_FRAGMENTO PARA LEER:_
Y, a todo esto, ¿qué tendrá que ver esto con Sorrentino? Pues bien, para quien no lo conozca, Paolo Sorrentino es uno de los máximos exponentes del cine contemporáneo, así como uno de los más grandes del cine italiano de todos los tiempos. No quiero hablar de toda su filmografía, sino de la que, para mí, es su obra cumbre: La grande bellezza. Aunque ya he adelantado esto del esteticismo cínico, permítanme ahondar un poco más en el asunto. Como Wilder, Sorrentino vagabundea como un Flâneur parisino por las capas más oscuras de la realidad. Eso sí, sin que nada le salpique demasiado. Cuando encuentra aquello que le fascina y horroriza, lo muestra sin tapujos. Hace de lo grotesco algo bello, pero, en este caso, a través de la dirección de fotografía – de la mano del genio Luca Bigazzi –. Pinta lo sórdido como uno de esos iconos ortodoxos, con delicadeza y con una jaculatoria por brochazo. De esto va La grande bellezza.

_TRABAJO POR HACER:_
1/ Indica si cada una de estas afirmaciones concuerda con el fragmento sobre Sorrentino y respalda cada respuesta con las palabras decisivas del texto, citadas literalmente: (a) Sorrentino figura entre los más grandes del cine italiano de todos los tiempos; (b) el autor se propone comentar toda la filmografía de Sorrentino; (c) la dirección de fotografía de La grande bellezza está a cargo de Luca Bigazzi.
2/ Escribe la parte siguiente del fragmento sobre Sorrentino, empezando después de su última oración.

_LISTADO:_
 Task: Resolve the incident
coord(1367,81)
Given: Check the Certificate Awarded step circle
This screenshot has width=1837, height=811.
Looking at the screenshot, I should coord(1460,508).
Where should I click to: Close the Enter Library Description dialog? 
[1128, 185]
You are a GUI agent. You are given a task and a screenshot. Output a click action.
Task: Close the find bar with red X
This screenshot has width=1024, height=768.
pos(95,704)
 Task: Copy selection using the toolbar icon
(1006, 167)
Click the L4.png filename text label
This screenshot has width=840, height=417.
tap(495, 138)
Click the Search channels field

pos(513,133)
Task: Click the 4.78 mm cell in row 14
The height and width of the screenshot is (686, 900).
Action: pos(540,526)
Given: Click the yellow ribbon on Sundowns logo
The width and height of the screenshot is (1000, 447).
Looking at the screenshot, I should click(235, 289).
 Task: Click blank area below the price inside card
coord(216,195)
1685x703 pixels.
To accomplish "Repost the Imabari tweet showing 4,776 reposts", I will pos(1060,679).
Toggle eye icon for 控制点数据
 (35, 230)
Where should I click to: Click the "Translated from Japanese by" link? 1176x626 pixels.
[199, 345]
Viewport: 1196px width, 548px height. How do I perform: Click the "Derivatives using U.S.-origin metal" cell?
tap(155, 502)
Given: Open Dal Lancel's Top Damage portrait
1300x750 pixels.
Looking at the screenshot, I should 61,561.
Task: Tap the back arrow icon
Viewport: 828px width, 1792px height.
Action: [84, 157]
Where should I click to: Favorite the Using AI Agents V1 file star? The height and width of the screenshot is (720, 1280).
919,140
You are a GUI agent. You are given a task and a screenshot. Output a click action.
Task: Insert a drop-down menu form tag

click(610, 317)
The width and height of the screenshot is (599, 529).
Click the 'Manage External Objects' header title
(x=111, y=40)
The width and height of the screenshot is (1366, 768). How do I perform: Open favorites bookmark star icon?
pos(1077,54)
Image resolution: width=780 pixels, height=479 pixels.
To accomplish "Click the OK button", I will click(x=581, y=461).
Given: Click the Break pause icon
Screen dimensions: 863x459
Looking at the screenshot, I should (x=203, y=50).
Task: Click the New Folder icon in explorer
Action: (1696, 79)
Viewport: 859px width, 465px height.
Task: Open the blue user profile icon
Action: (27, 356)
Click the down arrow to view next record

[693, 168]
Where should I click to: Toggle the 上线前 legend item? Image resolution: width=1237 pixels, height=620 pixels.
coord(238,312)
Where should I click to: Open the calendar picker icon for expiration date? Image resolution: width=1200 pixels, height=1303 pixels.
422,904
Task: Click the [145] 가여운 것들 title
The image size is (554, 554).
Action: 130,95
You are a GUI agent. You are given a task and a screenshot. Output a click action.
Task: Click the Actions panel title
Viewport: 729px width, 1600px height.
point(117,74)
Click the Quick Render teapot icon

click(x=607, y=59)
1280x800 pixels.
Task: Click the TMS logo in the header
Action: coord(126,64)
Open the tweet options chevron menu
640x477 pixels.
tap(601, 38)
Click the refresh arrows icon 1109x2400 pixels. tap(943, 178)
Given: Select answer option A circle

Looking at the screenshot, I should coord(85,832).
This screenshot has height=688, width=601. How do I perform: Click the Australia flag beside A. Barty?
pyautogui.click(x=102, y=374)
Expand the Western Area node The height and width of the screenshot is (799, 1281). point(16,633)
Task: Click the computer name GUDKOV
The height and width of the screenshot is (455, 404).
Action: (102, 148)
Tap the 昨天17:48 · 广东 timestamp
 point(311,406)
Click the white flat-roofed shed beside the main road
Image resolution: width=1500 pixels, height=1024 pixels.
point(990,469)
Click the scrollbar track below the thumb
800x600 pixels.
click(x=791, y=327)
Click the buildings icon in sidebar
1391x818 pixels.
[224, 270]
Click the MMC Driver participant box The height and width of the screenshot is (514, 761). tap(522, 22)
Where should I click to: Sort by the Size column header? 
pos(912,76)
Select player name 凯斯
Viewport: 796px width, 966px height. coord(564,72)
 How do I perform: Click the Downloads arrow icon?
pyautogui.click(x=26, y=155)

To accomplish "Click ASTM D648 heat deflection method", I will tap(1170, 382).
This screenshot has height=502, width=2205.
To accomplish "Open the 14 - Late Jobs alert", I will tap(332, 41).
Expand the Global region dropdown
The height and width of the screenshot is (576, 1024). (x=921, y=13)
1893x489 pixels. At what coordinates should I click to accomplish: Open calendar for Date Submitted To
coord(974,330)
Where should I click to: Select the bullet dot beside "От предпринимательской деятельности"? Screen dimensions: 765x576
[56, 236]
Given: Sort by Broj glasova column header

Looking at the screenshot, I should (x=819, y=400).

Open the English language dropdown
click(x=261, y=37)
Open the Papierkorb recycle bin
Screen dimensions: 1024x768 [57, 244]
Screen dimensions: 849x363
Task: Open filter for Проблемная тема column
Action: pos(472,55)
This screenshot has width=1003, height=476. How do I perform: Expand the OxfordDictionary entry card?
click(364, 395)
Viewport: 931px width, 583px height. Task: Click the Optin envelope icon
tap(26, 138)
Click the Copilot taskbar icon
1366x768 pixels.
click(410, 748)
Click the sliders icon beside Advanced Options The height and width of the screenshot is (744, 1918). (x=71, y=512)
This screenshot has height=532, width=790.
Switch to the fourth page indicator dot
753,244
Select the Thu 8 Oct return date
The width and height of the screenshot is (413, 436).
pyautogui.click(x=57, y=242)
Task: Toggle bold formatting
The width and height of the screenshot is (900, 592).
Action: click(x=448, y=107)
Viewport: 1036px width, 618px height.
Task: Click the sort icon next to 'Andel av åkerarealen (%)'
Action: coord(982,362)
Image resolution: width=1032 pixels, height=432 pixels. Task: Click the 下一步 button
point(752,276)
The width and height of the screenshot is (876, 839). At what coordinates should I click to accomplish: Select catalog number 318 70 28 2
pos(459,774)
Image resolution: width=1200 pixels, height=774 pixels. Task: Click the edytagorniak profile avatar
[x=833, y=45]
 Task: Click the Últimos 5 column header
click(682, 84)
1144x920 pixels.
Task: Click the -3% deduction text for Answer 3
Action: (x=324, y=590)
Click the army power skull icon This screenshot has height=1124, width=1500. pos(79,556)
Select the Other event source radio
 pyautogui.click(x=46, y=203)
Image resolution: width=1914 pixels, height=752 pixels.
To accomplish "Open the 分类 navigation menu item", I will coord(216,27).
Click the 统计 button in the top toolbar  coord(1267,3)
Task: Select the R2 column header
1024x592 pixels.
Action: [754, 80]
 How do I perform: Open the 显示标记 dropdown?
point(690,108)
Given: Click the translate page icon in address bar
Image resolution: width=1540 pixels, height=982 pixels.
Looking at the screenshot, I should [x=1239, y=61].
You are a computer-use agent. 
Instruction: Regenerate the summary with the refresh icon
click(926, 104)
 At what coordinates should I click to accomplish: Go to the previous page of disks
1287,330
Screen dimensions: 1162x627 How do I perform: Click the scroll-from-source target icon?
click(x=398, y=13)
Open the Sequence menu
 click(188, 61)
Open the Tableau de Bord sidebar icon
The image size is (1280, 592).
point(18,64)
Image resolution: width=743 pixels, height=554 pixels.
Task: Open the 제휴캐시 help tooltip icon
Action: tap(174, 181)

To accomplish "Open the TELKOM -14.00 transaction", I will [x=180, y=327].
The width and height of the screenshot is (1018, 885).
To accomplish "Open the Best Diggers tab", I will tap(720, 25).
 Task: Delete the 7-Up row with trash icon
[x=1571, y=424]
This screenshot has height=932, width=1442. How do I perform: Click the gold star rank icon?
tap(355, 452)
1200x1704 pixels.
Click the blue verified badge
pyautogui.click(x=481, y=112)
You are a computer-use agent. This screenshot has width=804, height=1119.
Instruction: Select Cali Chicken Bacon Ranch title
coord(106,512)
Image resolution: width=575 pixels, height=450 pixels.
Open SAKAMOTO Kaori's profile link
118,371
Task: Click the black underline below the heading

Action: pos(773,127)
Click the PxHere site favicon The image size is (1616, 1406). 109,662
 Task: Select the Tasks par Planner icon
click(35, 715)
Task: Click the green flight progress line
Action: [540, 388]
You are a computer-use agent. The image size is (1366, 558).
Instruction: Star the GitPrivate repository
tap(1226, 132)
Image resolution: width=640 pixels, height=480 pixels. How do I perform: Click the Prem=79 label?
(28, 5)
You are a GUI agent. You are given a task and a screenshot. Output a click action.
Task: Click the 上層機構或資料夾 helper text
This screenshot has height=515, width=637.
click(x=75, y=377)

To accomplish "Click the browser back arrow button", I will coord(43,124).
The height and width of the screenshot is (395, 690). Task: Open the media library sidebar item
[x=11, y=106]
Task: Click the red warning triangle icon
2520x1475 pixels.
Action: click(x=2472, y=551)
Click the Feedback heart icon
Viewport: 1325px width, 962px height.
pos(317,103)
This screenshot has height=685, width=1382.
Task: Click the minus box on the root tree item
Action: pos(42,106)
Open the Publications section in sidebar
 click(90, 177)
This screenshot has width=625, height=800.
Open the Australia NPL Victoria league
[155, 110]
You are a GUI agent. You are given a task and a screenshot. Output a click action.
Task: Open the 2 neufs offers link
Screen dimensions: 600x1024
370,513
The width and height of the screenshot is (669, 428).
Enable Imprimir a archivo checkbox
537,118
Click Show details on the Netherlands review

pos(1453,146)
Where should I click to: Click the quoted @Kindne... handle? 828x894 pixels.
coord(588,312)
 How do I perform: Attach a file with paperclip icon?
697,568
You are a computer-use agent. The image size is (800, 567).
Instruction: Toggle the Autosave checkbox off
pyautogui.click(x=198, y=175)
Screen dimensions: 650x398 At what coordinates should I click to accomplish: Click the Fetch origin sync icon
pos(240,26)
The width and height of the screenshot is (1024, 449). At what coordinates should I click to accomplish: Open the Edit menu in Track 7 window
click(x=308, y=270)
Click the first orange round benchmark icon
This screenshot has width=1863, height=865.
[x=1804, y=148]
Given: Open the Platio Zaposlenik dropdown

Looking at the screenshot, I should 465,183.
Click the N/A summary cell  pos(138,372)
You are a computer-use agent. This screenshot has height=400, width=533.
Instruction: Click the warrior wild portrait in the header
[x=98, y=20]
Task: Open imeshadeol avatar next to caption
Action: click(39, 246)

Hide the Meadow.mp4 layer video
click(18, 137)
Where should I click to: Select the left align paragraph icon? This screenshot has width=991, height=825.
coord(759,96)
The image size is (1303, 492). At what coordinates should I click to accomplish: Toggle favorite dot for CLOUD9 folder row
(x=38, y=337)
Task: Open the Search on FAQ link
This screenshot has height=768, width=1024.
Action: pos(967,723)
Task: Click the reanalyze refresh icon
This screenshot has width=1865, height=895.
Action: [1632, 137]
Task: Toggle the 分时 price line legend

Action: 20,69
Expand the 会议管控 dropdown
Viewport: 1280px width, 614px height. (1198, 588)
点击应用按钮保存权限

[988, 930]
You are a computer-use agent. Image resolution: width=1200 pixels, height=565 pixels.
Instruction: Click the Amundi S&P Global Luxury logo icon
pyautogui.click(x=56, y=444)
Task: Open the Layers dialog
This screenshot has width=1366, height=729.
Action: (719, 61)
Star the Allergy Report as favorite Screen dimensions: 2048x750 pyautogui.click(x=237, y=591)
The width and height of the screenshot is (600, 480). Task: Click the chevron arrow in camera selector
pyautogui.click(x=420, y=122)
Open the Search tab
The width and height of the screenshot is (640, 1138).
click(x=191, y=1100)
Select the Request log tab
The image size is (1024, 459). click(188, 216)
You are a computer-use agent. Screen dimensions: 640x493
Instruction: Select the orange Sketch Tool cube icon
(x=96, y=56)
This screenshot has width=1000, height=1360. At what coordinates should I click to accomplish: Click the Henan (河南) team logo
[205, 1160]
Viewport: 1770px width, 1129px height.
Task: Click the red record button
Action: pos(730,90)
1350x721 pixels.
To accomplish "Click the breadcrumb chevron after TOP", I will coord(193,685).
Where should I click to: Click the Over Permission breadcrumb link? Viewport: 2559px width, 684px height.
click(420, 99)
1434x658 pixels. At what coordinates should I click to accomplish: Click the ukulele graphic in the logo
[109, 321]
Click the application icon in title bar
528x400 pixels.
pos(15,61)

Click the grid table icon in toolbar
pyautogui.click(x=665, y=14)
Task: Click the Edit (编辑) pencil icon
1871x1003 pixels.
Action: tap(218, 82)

_RESPUESTAS POR NÚMERO:_
1/
(a) Sí: «uno de los más grandes del cine italiano de todos los tiempos».
(b) No: «No quiero hablar de toda su filmografía».
(c) Sí: «de la mano del genio Luca Bigazzi».

2/
Jep Gambardella es un famoso escritor del que solo se conoce una novela de juventud. Se dice que la escribió cuando estaba totalmente enamorado. Desde entonces, no ha vuelto a escribir. Después, todo ha sido vagabundear por esos paraísos artificiales llenos de excesos. A diferencia de Baudelaire, el opio se sustituye por cocaína, alcohol y fiestas interminables. El hastío, el spleen sigue siendo el mismo. Esa sensación tediosa que solo hace recordar que la vida es un aburrimiento. Sin embargo, Jep es un dandy, un caballero de esos que siempre carga con una copita de whisky, aunque sean las diez de la mañana. Podría ser un yonky, un adicto, un vicioso… Pero no. Él es escritor.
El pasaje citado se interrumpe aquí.